Cynewulf was an Anglo-Saxon poet who made significant contributions to religious poetry in Old English. He is known for moving beyond traditional Biblical themes and exploring didactic, devotional, and mystical subjects. Some of his notable poems include “The Fates of the Apostles,” “Juliana,” “Elene,” and “Christ II” (also known as “The Ascension”). Cynewulf’s works often delve into Christian themes and showcase his poetic skill and imaginative storytelling.

The School of Cynewulf, a group of poets influenced by Cynewulf’s style and themes, produced several remarkable works. These include “The Dream of the Rood,” which presents the crucifixion of Christ from the perspective of the Cross, and “Andreas,” a poem about the apostle Andrew and his missionary journey. Other notable works associated with the School of Cynewulf include “The Phoenix” and “Judith Elegies.”

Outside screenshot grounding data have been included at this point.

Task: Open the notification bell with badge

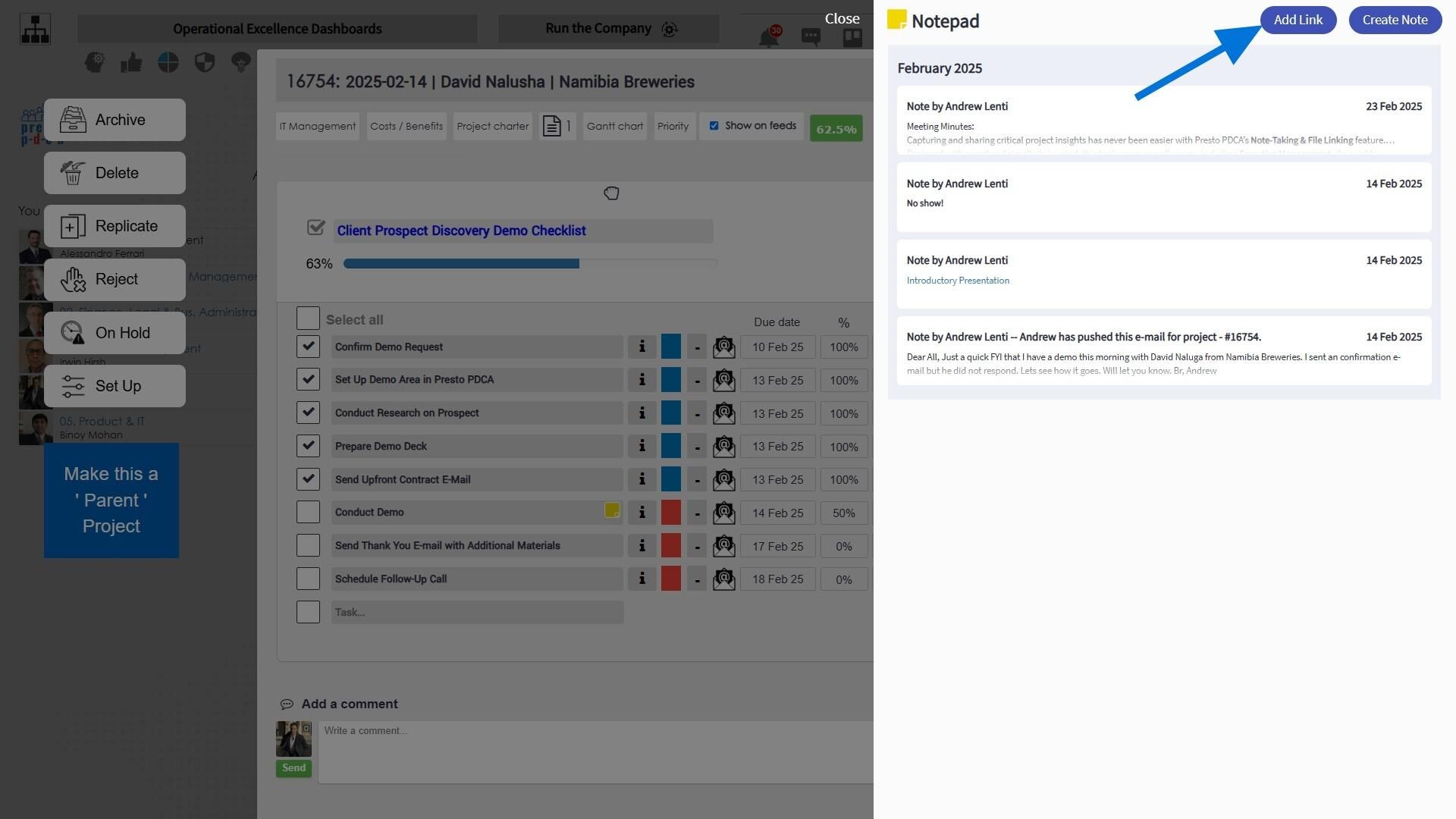Action: coord(770,36)
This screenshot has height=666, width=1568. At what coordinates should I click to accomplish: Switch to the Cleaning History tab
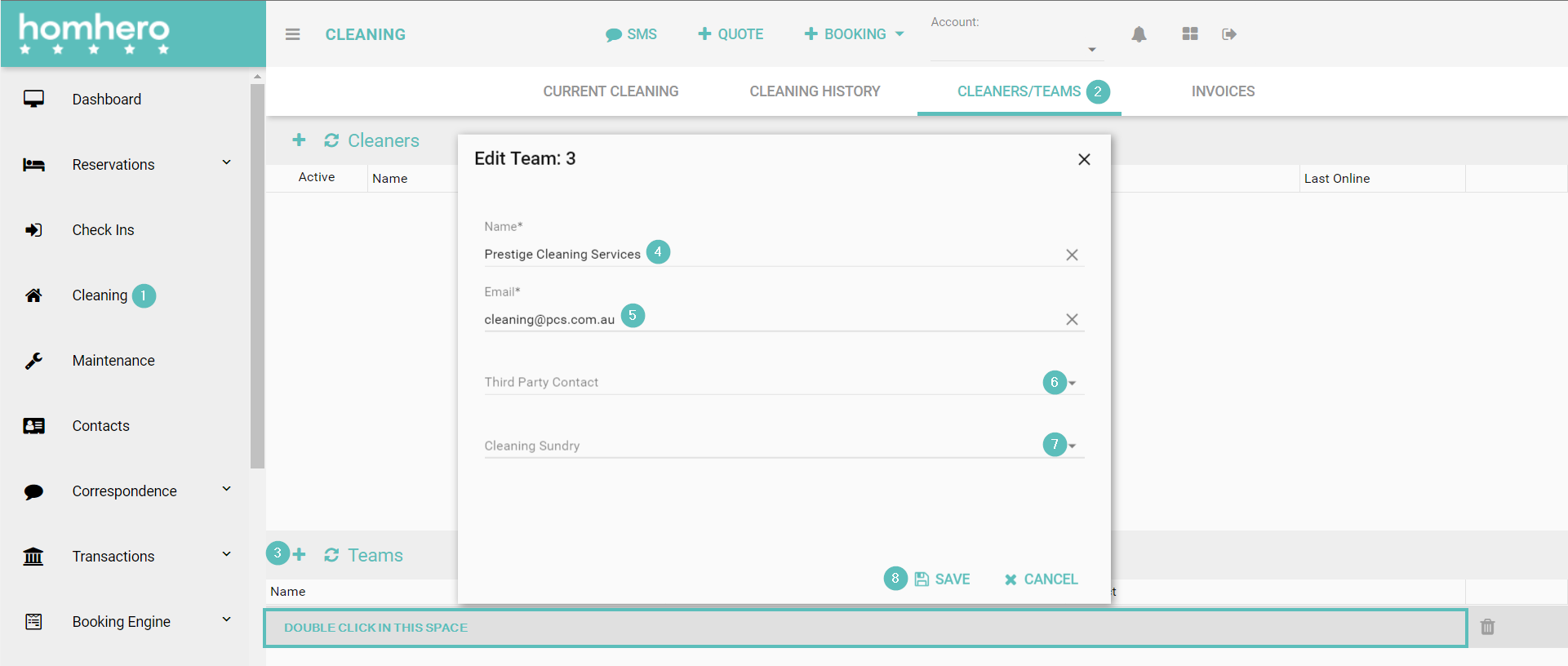[x=815, y=91]
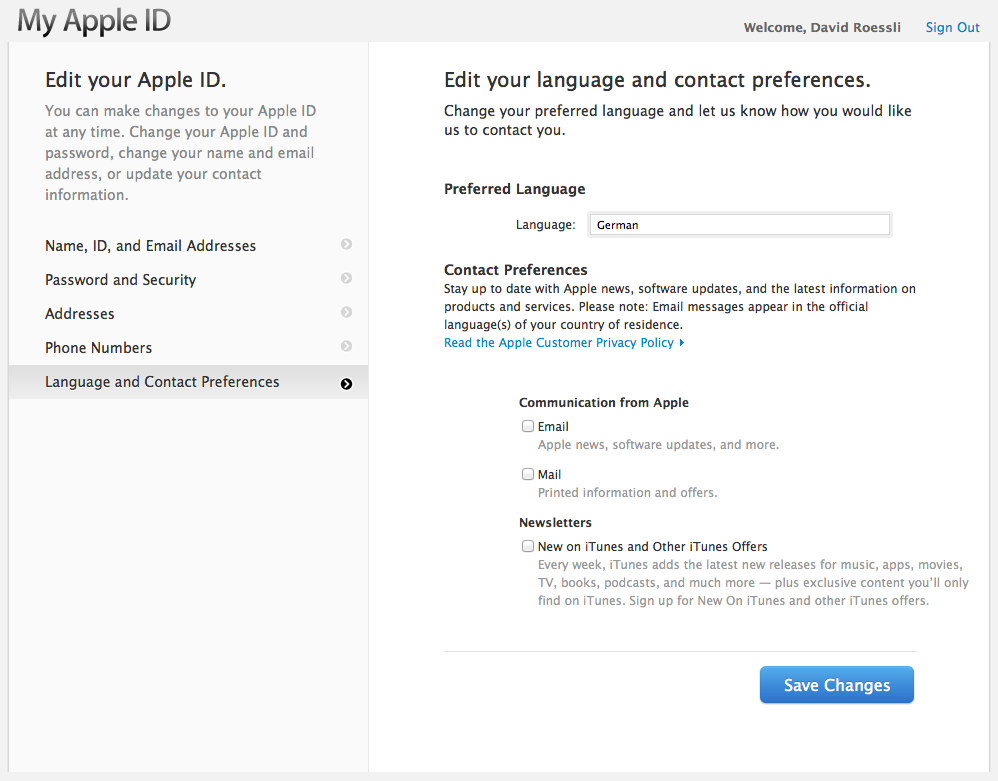Tick the Mail printed information checkbox
This screenshot has width=998, height=781.
tap(528, 474)
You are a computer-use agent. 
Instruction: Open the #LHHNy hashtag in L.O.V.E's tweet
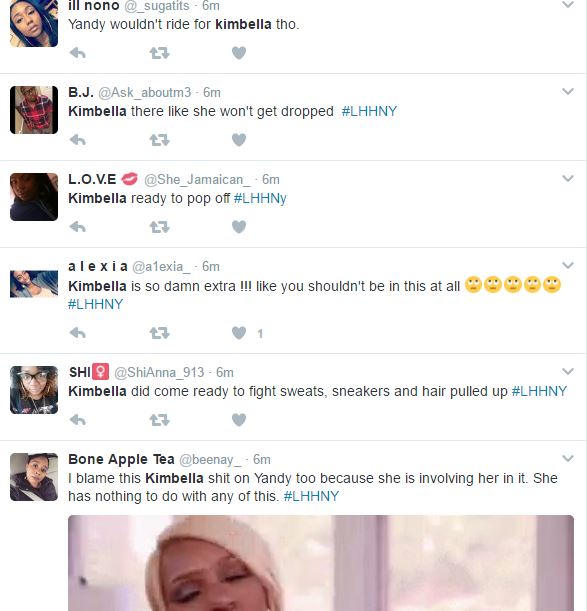260,198
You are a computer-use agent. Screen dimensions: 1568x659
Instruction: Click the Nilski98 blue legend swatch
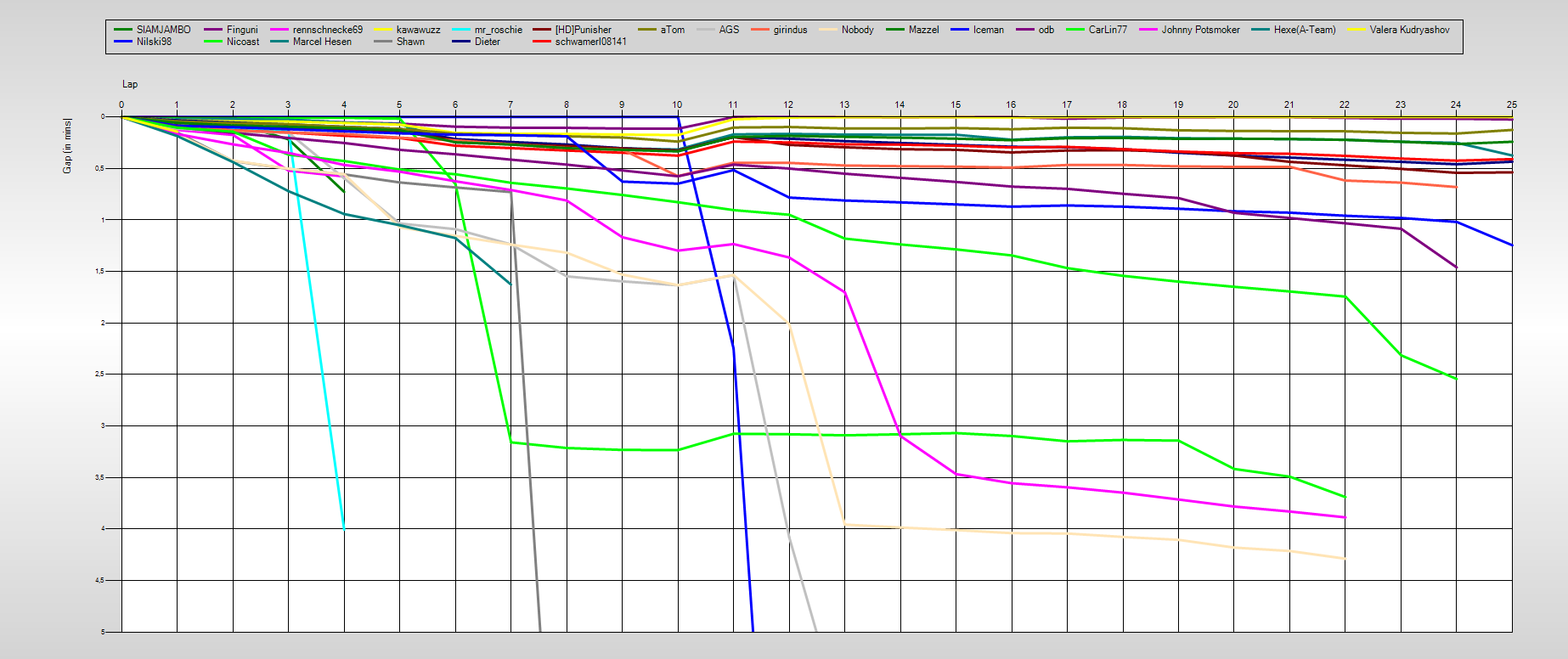pyautogui.click(x=123, y=42)
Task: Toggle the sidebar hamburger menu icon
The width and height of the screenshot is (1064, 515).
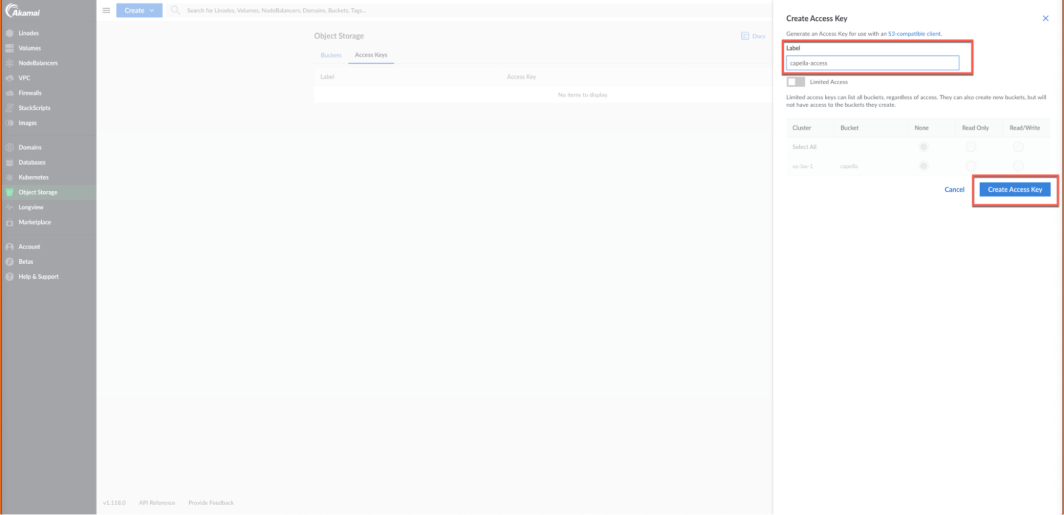Action: pos(107,10)
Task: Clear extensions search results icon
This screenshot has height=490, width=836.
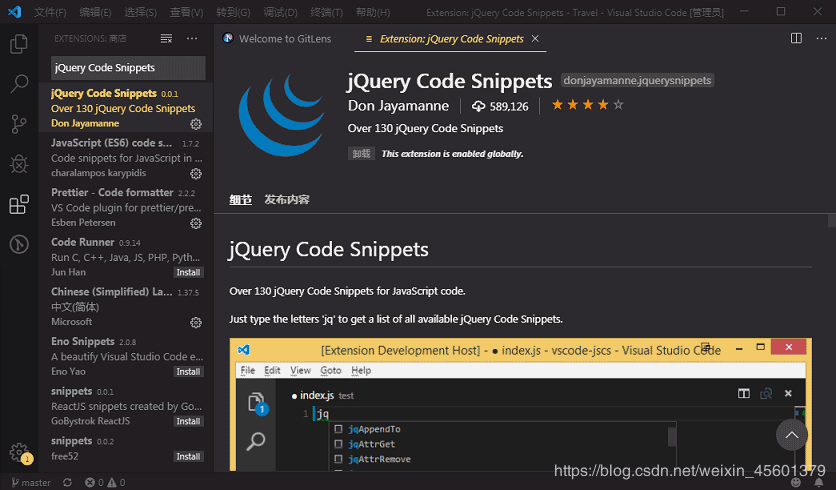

In addition to Cynewulf’s poetry, Old English literature also encompasses a collection of seven elegies known as the Exeter Book. These elegies, which deal with themes of loss and consolation, include “Deor,” “Wulf and Eadwacer,” “The Wife’s Lament,” “The Husband’s Message,” “The Ruin,” “The Wanderer,” and “The Seafarer.” They reflect the melancholic and reflective nature of Old English elegiac poetry.

Old English prose, on the other hand, primarily consisted of sermons and translations from Latin. There were two main types of Old English prose: Christian and secular. Christian prose included the works of influential figures such as Alfred the Great, who promoted education and religious learning, and Aelfric, a prolific writer of homilies. Wulfstan, an archbishop, also made notable contributions to Christian prose.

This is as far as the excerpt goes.